DSm: For the guys who do it well, technology is a solution to the security policy not a driver of it. The guys who do it the other way around are like boxers punching away in the dark and will never get there. The security team needs to be involved with all the different infrastructure and application teams to make sure security is part of the design requirement from day one.

Keith Glennan, Network Box (KG): We see a surprising amount of network consulting through the gateway that isn't technically security related. If you look back a few years ago, customers needed to have a firewall or they needed to have antivirus but those technologies are now well understood. What continues to change is requirements in the network driven by applications. We talk to customers about whether they would like a better idea of what users are doing on the network. Newer social networking applications are not so black and white. It depends on the customer and a lot of them won't have a policy on it.

MJ: We need to start working out ways of making information available in layman's terms. When we talk about security you can occasionally hear the propellers spin and at that point you've lost your audience.

WN: I don't think that's a small company problem. If you go into a large, listed company it's probably a given that they've got a Net usage policy and IT security policy but it always amazes me how users fail to review its relevance and keep it up to date. They've got a security policy but it's sitting in somebody's drawer and they'll think about updating it when they are asked for specific information.

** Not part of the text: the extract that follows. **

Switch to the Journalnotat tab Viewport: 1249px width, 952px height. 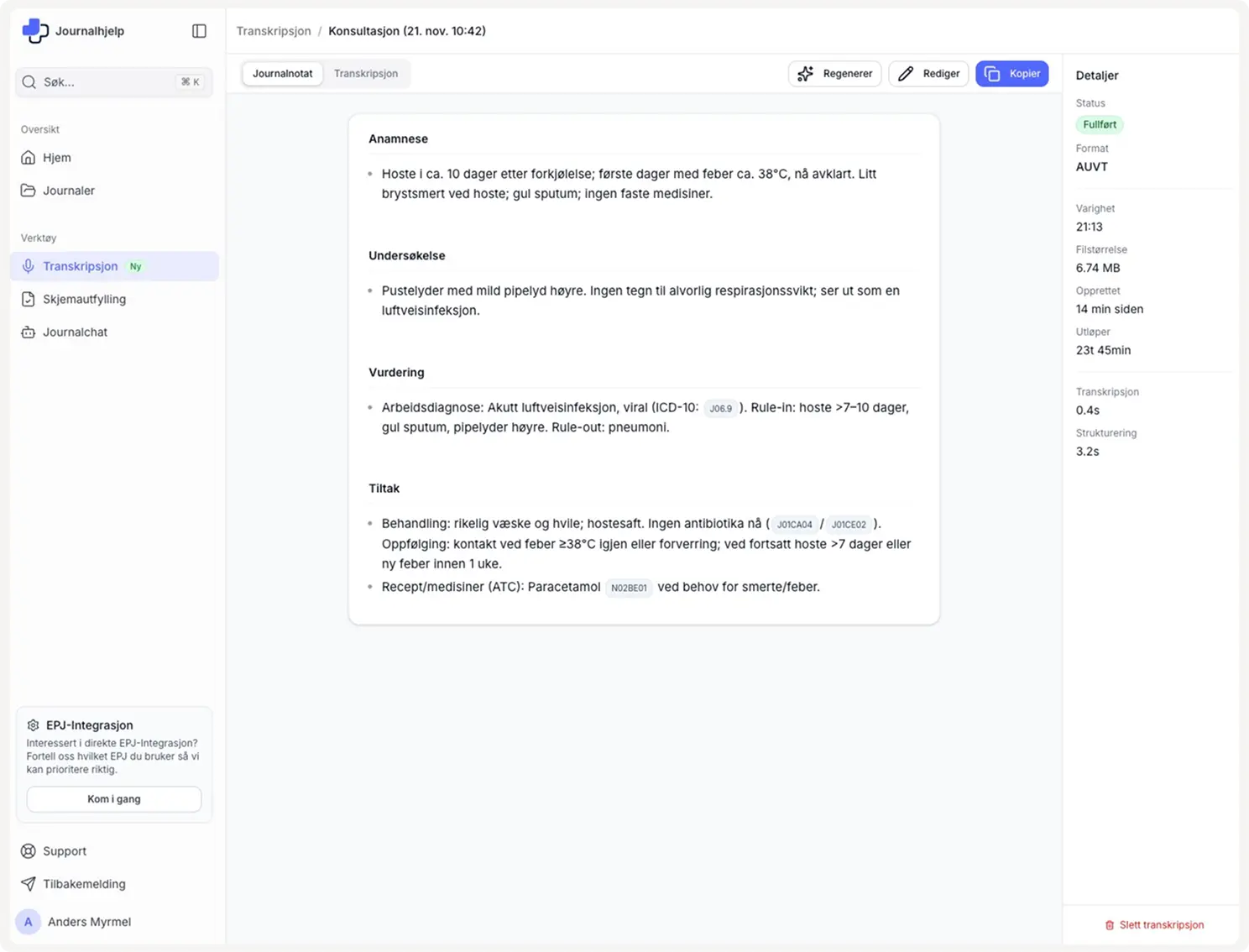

AS: We've seen a couple of customers try to retrofit security into Web-based applications. They're smart enough to know that these applications are business critical, and if they go down it could cost a serious amount of money, but haven't had the planning to build security in from the start. In one case we are writing an application development security policy and for another organisation we are trying to put technology in place to protect the website from attack. The concept of updating the security policy, or even having a look at it to see how that affects what they're trying to do from a business perspective, hasn't even dawned on them.

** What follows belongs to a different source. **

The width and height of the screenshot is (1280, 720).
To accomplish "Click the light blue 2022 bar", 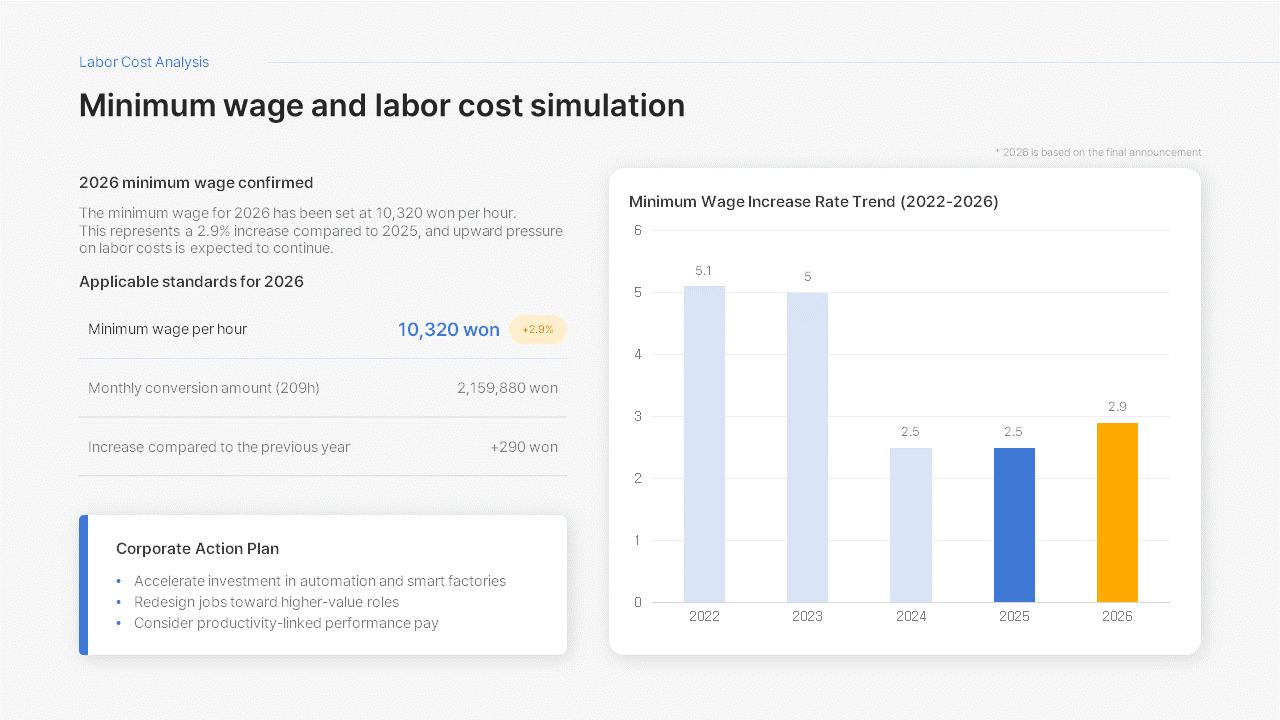I will (704, 444).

Scott Robertson, WatchGuard (SR): Organisations behind the hacking community are now extremely well funded and are using technology for more than trying to hack into a network. The threats are the same whether you're a large enterprise or an SMB and smaller organisations need solutions that give them a bit of control.

BC: Does separating the tasks of creating security policy and implementing it lead to disconnect?

MJ: Yes because once something is given to an engineer there's an interpretation and that's what compromises policy. There's room for resellers or professional services organisations to review what policy has defined and what's actually been implemented. If it's done internally then there's politics.

BS: I think it depends on the organisation. In some ways it's easier for an SMB because they're small enough to drive it. In larger organisations you have somebody who's written a policy, somebody else is concerned about compliance and somebody else that's focused on making the routing work. Unless you can draw it all together there can be mis-match and gaps.

JF: For example, sometimes the decision to acquire VoIP is made by the telecom area of a business, which isn't typically under the purview of data security and might not even be part of the same organisation. There are applications that come online outside of the traditional food chain that can open very large holes if they're not thought through the right way.